I just wanted to let everyone here know what happened with my R15. The installer got really backed up yesterday and didn't get to my house until about 8:30 PM or so. I did not want to send the guy up on the roof that late (he agreed) so he hooked up my R15 with only one input.

He said he would be back around 1PM today (he got here at about 11:40 with an assistant . I pulled the additional wire through the walls, attic etc. (he said he would have to charge me extra to go into the attic so I said I'll do it just feed me the cable -- he agreed . We hooked up the second feed and it didn't work. Turned out the the R15 second tuner was bad out of the box. He said this happened a lot so he always carried a few spares. Later on I asked him how ofter the R15's failed out of the box and he said this was the 3rd one. I said well 3 bad out of a few hundred is so bad. He said "it's more like 3 bad out of about 20".

This surprised me maybe it's just bad luck on this installers part but I don't know.

I am sure this was a brand new unit. He opened the box in front of me and I examined it later and it had *NOT* been opened from the bottom (a trick used by some retailers to make a repacked unit appear new).

The installer in my opinion was extremely qualified and did very good work so I don't think it's anything he was doing.

I just wanted to let everyone know and wanted to see if anyone else had this problem.

Thanks,

Gary


----------



## CCarncross (Jul 19, 2005)

I *believe* this has already been addressed in a previous thread...Unless you did it and failed to mention it...

You need to use the red reset button and it will pick up the 2nd tuner input if you initially installed it with only one...

I seem to remember reading about this in the past few days....can anyone else confirm?


----------



## Malibu13 (Sep 12, 2004)

garye20904, Welcome to DBSTalk.  

Have you verified that the second tuner has or has not been detected? Go into Menu>Settings>Setup>Info&test>tab to the right under System Info>scroll down the list until you see "Sat 1 & Sat 2". They should show "watch & record".

Resetting may also allow the R15, to detect both inputs.


----------



## Malibu13 (Sep 12, 2004)

Have you check this yet?


----------



## Wolffpack (Jul 29, 2003)

At the risk of sounding sarcastic and negative, maybe that's why that installer has such a high failure rate. Training is everything.


----------



## RunnerFL (Jan 5, 2006)

CCarncross said:


> I *believe* this has already been addressed in a previous thread...Unless you did it and failed to mention it...
> 
> You need to use the red reset button and it will pick up the 2nd tuner input if you initially installed it with only one...
> 
> I seem to remember reading about this in the past few days....can anyone else confirm?

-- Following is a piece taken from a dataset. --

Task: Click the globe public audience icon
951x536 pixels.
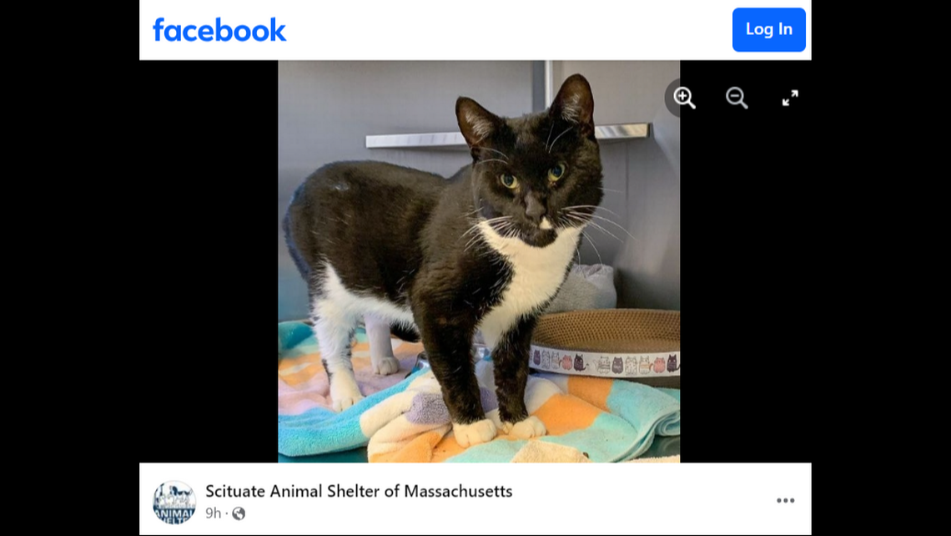Action: 239,513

I can confirm. I initially setup my R15 with only 1 input. I had to reset the unit to get it to see the second input. Not even a reboot would help, I had to use the reset button.


----------



## garye20904 (Jan 30, 2006)

Donnie Byrd said:


> garye20904, Welcome to DBSTalk.
> 
> Have you verified that the second tuner has or has not been detected? Go into Menu>Settings>Setup>Info&test>tab to the right under System Info>scroll down the list until you see "Sat 1 & Sat 2". They should show "watch & record".
> 
> Resetting may also allow the R15, to detect both inputs.

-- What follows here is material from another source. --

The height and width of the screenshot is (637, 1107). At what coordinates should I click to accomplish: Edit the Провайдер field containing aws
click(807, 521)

Yes we did verify that the second tuner had not been detected.

No we did not reset the R15.

As I no longer have the unit reseting it is no longer an option.

However, I will give the installer a call today and let him know to try that if he runs into the problem again.

Thanks everyone,

Gary


----------



## carl6 (Nov 16, 2005)

I have seen some report that it took a full power cycle reset (removing the power cord) in order to get the second tuner to work. Of course, if both are hooked up before power is applied to start with, then there is no problem.

Carl


----------



## Clint Lamor (Nov 15, 2005)

Yes if you install with only one tuner hooked up you have to reset in order to get the second one detected. When I first put mine in I only had one hooked up (TiVo was recording something so I couldn't disturb it to be moved at that point) I hooked up the cable to the second tuner later and nothing. I don't know if just hitting the reset button or not would have worked as I pulled the power cord and plugged it back in. Once I did that the second tuner was deteced and all was good. So much for training intallers


----------